Following the parade, I celebrated with Marj, the mom of another high school friend, Jenni, at her birthday open house.  It was great to see Marj, other friends, and Jenni, who now lives in Indiana with her husband and foster children.  So wonderful.
Rolling, dipping, and decorating 250 cakepops.  Friend Krissy is getting married in three weeks and I said I would help her make cakepops for the reception.  We began at 4pm and I returned home after 11:30.  [My feet hurt.]
That’s where I’ve been.  I hope to be a more consistent virtual friend for you this week as the icky humid heat keeps me indoors.  I’m also fairly certain I’ll need the therapy of writing as my emotions grow out of whack in anticipation of [whispers] the ordination.

be honest –

14 Jul
Am I creepy?
Sometimes I wonder.
I understand I can be quirky and a bit strange.  For people who don’t know me, that may translate to creepy.  I sincerely hope not, but I wonder.

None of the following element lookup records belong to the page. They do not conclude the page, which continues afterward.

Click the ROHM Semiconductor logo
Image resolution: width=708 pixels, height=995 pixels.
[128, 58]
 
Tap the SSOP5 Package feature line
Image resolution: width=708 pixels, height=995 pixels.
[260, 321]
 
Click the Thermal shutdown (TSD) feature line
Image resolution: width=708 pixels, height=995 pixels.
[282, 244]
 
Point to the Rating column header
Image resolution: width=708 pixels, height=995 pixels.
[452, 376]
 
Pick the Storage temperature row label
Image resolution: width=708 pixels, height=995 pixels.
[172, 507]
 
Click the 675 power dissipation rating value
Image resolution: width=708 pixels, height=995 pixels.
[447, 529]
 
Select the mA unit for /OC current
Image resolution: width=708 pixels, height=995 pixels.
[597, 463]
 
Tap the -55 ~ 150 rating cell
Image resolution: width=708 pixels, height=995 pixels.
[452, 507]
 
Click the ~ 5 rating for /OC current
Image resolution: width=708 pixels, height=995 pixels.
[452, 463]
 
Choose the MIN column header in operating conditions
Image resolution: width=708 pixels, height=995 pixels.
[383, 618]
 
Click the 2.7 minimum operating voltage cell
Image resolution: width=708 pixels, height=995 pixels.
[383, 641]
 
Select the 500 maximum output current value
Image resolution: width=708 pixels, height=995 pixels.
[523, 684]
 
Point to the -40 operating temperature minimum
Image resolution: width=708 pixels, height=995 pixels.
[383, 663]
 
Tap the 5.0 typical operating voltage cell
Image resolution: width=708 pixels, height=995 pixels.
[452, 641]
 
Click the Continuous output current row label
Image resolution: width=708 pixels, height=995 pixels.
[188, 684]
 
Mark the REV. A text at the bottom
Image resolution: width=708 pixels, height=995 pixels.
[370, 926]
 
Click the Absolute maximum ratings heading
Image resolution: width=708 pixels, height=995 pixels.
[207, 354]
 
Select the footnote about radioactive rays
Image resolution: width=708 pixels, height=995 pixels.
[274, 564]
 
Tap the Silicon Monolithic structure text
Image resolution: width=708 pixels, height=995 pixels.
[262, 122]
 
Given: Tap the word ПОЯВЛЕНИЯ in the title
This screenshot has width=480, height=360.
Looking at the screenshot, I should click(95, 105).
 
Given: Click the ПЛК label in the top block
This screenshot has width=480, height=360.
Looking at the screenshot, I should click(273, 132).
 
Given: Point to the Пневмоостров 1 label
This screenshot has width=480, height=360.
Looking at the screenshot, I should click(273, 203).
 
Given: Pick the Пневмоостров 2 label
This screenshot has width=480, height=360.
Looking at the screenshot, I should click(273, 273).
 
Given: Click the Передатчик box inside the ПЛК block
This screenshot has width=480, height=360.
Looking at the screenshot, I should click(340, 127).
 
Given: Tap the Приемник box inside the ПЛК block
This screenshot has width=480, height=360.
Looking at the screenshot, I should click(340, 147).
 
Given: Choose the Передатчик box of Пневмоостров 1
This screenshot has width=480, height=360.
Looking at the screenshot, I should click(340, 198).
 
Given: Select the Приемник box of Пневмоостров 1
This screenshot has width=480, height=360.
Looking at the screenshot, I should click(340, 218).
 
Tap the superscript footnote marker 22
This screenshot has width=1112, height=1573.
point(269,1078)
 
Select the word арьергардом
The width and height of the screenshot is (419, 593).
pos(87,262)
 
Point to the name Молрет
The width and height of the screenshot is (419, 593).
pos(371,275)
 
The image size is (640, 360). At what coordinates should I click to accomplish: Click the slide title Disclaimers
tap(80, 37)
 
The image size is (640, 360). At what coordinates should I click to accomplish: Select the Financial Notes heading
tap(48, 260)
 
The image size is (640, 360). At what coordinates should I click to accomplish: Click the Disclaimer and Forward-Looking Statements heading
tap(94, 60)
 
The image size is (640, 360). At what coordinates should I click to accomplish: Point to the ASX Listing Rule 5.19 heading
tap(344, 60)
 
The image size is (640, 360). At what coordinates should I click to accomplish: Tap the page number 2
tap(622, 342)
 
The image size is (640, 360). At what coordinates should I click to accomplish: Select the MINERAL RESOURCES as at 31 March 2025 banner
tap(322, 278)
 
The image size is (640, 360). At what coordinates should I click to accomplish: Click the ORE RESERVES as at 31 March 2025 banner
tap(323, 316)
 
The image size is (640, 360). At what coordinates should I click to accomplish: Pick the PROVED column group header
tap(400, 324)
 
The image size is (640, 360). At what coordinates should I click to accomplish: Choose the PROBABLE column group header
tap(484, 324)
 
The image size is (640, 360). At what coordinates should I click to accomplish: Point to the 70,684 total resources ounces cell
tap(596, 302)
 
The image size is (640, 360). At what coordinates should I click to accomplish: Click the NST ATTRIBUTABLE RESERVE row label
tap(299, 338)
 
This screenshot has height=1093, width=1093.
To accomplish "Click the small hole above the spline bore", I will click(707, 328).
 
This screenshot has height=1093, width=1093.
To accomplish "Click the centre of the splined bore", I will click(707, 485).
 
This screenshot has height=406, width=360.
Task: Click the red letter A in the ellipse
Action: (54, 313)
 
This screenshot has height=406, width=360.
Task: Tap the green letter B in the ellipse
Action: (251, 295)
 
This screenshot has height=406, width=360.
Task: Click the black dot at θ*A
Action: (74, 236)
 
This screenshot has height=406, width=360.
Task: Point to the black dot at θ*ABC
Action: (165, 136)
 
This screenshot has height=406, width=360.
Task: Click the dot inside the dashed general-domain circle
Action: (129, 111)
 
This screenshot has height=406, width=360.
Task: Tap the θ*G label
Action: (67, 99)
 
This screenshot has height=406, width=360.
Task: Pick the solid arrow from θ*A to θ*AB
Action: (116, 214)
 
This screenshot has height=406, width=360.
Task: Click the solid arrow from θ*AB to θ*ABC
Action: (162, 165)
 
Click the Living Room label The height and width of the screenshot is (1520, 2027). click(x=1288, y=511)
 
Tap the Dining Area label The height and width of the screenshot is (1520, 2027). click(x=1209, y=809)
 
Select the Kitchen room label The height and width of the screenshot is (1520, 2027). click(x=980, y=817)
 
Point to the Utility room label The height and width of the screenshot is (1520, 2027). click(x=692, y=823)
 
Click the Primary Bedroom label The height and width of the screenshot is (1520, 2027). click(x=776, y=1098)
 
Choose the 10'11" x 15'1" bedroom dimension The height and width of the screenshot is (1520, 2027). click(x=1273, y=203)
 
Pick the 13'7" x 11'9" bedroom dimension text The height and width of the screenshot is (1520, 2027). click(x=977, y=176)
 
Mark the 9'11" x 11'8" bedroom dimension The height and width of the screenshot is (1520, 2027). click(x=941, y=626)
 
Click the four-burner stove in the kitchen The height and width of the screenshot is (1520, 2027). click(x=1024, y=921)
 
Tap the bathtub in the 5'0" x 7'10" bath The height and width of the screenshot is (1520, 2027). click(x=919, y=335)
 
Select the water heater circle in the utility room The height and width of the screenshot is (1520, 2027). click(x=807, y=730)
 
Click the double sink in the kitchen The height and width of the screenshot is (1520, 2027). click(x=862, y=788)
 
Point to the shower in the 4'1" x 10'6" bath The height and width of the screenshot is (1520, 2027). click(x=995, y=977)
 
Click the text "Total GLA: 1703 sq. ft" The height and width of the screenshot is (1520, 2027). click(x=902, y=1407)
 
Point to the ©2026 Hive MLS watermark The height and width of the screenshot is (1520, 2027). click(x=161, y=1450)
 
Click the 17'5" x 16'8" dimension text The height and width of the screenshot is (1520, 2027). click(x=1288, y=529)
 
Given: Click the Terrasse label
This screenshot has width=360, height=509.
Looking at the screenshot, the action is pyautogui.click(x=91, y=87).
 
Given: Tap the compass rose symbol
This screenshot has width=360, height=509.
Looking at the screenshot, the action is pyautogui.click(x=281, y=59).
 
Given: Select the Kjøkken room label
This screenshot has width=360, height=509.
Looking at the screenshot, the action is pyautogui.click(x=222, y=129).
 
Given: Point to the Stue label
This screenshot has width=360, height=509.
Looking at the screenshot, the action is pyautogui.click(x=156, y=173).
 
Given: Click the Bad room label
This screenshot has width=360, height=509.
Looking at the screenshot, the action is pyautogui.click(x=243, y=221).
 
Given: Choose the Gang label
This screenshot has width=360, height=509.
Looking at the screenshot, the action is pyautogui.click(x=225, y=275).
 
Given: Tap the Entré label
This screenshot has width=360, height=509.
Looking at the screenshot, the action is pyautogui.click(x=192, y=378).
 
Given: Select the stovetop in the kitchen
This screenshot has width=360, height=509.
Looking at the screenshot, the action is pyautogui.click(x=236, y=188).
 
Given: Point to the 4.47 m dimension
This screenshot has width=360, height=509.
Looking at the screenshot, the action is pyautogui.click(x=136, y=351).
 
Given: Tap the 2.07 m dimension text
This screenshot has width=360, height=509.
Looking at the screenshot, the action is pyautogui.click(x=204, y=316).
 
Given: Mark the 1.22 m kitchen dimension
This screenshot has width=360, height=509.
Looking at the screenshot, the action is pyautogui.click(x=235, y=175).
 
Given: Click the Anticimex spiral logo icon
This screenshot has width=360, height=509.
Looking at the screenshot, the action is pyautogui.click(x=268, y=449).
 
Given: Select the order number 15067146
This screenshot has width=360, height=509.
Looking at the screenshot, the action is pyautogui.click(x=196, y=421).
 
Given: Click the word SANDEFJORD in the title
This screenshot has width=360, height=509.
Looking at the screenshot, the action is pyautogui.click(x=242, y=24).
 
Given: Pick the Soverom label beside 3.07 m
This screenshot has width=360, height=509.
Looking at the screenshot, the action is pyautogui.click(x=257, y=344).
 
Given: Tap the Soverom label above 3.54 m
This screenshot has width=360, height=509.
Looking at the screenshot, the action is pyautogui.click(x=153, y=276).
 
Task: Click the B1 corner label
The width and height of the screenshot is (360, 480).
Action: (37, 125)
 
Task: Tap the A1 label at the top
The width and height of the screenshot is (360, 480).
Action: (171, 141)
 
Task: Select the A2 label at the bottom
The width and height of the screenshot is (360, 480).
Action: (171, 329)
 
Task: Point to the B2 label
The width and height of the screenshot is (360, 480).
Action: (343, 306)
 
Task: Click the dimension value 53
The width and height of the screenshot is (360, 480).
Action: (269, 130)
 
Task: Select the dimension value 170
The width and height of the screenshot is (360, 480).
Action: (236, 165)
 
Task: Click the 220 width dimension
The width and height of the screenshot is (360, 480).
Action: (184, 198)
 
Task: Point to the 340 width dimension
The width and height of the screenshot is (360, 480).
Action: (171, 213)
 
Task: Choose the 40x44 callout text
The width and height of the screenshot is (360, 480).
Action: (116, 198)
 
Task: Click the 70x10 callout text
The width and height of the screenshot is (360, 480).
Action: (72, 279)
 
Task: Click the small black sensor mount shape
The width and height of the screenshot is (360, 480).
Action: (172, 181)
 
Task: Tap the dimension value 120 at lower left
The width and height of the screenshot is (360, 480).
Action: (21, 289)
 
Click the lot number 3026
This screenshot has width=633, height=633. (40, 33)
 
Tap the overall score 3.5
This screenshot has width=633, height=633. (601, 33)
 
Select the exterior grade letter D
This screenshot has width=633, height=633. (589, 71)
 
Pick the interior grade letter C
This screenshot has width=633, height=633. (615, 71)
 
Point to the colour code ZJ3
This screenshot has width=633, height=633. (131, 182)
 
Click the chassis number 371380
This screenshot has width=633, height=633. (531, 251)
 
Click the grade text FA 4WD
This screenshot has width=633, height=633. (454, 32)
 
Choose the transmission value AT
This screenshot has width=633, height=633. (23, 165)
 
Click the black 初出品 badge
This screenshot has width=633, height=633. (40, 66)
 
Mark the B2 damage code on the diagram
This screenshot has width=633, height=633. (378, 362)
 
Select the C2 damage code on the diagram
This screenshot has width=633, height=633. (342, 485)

It’s coincidental and ironic that right about a year ago, I wrote a facebook message to someone I barely knew and asked him if he wanted to be my friend.  And it worked out.  Friends we became.  We played games and ate dinner and watched movies together.  We had fun together.  [At least I thought we did.  We’re not quite friends anymore so decipher what you will.  It makes me sad.  I miss him.  But that’s another story for another day.  Or never.  I probably scared him with my creepiness.]
It’s coincidental and ironic because I did it again.  I wrote an email last night to someone I have only briefly met once and, essentially, asked him to be my friend.  I really, really hope I didn’t creep him out.  I just casually mentioned that I know what it’s like to be a new pastor in a small town [yep.] and if he ever wanted to play Scrabble or talk to someone who wasn’t a member of his congregation [it’s sometimes nice.] that he should let me know.  It was both me offering to be a friend to him and me really hoping he will be my friend.  I could really use a friend who wants to play a board game on a random night or talk about church stuff.  Or go see the last Harry Potter movie.  [I’m Harry Potter friend-less.]   It would be swell.
But good news – if I did creep him out, all he needs to do is not respond and I don’t think we’ll ever really see each other again.  No harm, no regrets, and I tried.  [Unless he approaches my grandma at church and tells her what a creepy granddaughter she has.  But I don’t think he’d do that.  Or unless he comes to my ordination as a local clergy person.  He might do that.]